The magazine had a significant impact in Sălaj Country. Limes was "an exceptional magazine, written for all citizens of this county and not only," wrote Graiul Sălajului, the county's most circulated newspaper. "Limes is a magazine for the entire Romanian space and for the neighboring ones"

Limes had a "national and international distribution". The magazine had a significant impact in the cultural field of Sălaj Country. All personalities and institution of Sălaj County were involved in the publication of Limes. The issues of Limes were "edited at the "Sălaj County Culture Inspectorate, in association with the Center of Popular Creation, Sălaj". Limes exceed the readers' expectations. "Limes became an independent magazine" A commentary on the work of Karl Popper, "In Search of a Better World", was signed by Dr. Vasile Florin Mirghesiu, in no. 4/1998.

The magazine was illustrated by remarkable artists from Sălaj Country. Limes magazine had "the graphic illustration of Szatmári József and Szabó Vilmos, used the photographs of Nicolae Gozman and Silviu Gheție of the Collections of the Zalău Museum of History and Art as well as the National Archives in Sălaj. Cover I and IV were illustrated works by Viorel Nimigeanu". An issue of Limes "was dedicated to sculptor Victor Gaga" (1930–2003).

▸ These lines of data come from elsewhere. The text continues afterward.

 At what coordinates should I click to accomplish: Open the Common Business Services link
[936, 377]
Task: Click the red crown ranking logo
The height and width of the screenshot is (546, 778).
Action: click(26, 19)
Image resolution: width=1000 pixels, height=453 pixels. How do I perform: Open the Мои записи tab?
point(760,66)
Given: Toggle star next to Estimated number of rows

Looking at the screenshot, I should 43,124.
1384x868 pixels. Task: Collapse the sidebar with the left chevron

"Lime at its best" headlined the weekly newspaper Repere Transilvane, on July 13, 1999.

An important component of Limes were historical studies and commentaries. The study "A century of ideology in Zalău" was published by Vasile Florin Mirghesiu, PhD, in no 3-4/1999. A commentary on François Furet's book, La Révolution en débat, was published by Vasile Florin Mirghesiu, in no. 3-4/2000. In the same issue, Dr. Mirghesiu wrote on the history books of Camil Mureșanu, Teodor Pavel (1941–2017), Tony Judt, Vasile Pușcaș, Nicolae Iuga, Doru E. Goron (1955–2005), Danut Pop (1961-), Ioan Ciocian (1948-).

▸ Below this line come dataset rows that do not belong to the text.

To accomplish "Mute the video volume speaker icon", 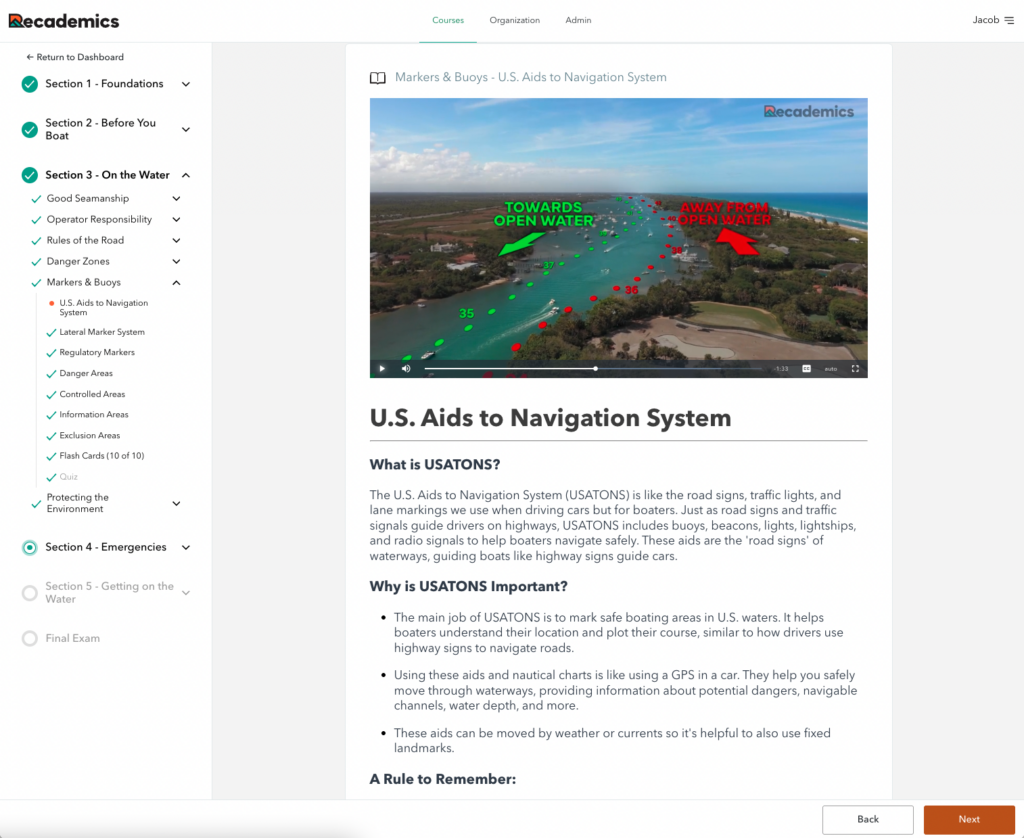I will point(406,368).
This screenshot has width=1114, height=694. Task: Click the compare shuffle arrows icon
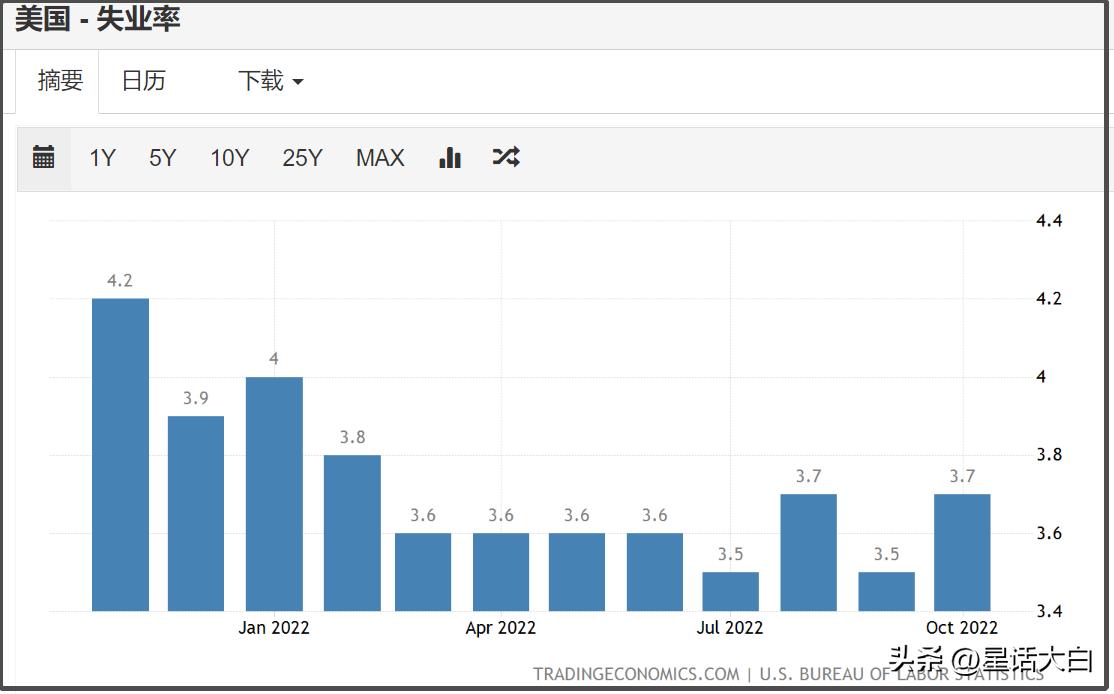tap(506, 157)
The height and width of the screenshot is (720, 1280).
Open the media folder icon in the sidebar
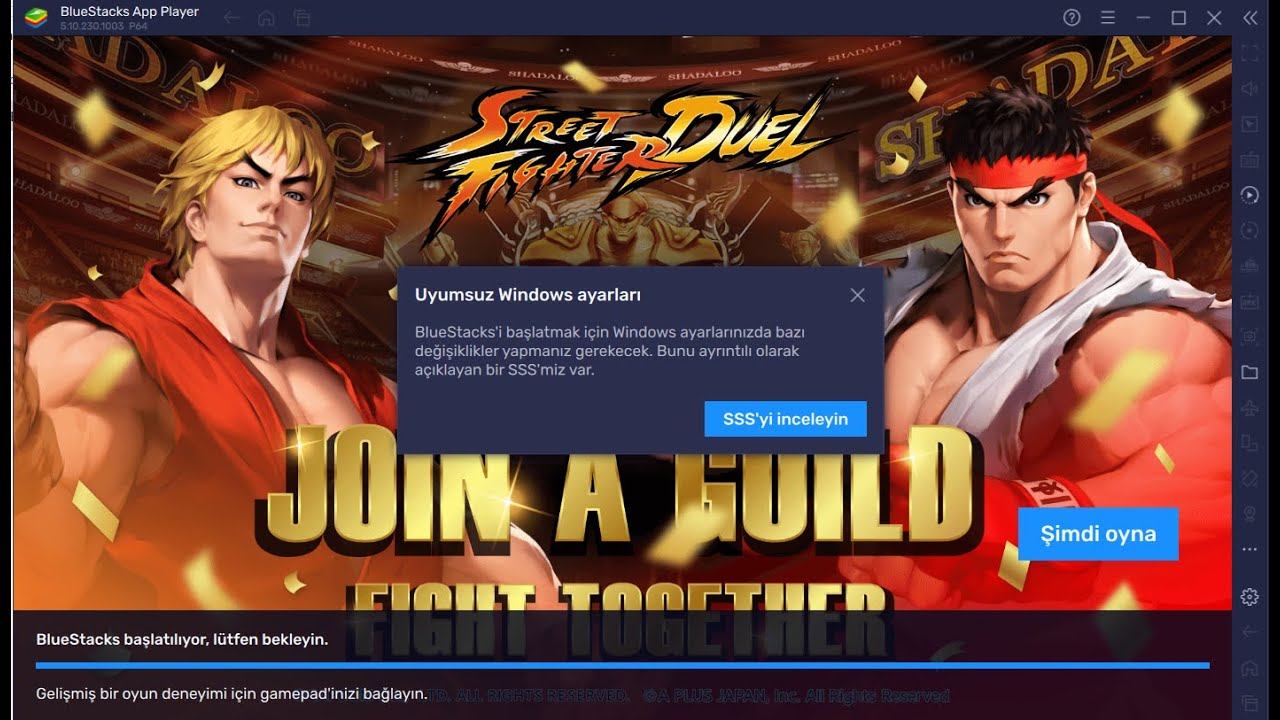coord(1249,372)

Redactors were: Cornel Grad (1949-), Vasile Florin Mirghesiu, PhD (1972-), Fejér László (1939–2018), György Györfi-Deák (1964-), Simone Györfi (1961-), Gheorghe Șișeștean (1954–2012), Viorel Tăutan (1943-). In issue 3-4 (11–12), year 3, 2000, the longest article, "Piloni ai Romaniei moderne: Vasile Stoica in S.U.A. (1917-1918)", pp. 69–108, was signed by Vasile Florin Mirghesiu. The continuation of the Mirghesiu"s article is in the next issue, 1-2 (13–16), year 4, 2001: "Vasile Stoica in S.U.A. (1919-1920)", pp. 19–42. Vasile Florin Mirghesiu's PhD thesis is titled "Vasile Stoica, political thinker and diplomat" Limes has had regular and significant usage as a citation in academic works. The redactors worked in the Újvárosi house, Zalău, where the Sălaj County Culture Inspectorate was located. Inhabited by Újvárosi family in the 19 and 20 century, the downtown Zalău house has been a cultural centre and library, since it was nationalised in 1960.

The magazine published original literature and literary commentary. A commentary on Milan Kundera books, "De ce politica si istoria sunt urate?", was published by Dr. Vasile Florin Mirghesiu, in issue 3-4/1999.

Limes had a significant impact in cultural life in Transylvania. On July 15, 2000, in Baia Mare, a special issue of Limes magazine was published, in collaboration with Archeus cultural magazine of Maramureș County. The article "About the rise and fall of Greater Romania" and a commentary, "The national project", on Lucian Boia book was published by Dr. Vasile Florin Mirghesiu in the volume Limes-Archens. "The volume Limes-Archens is an achievement conceived by a collective of scholars whose first violin is Cornel Grad, PhD, with indisputable merits in the cultural life of Sălaj Country". In 2001, was printed the last issue of Limes magazine.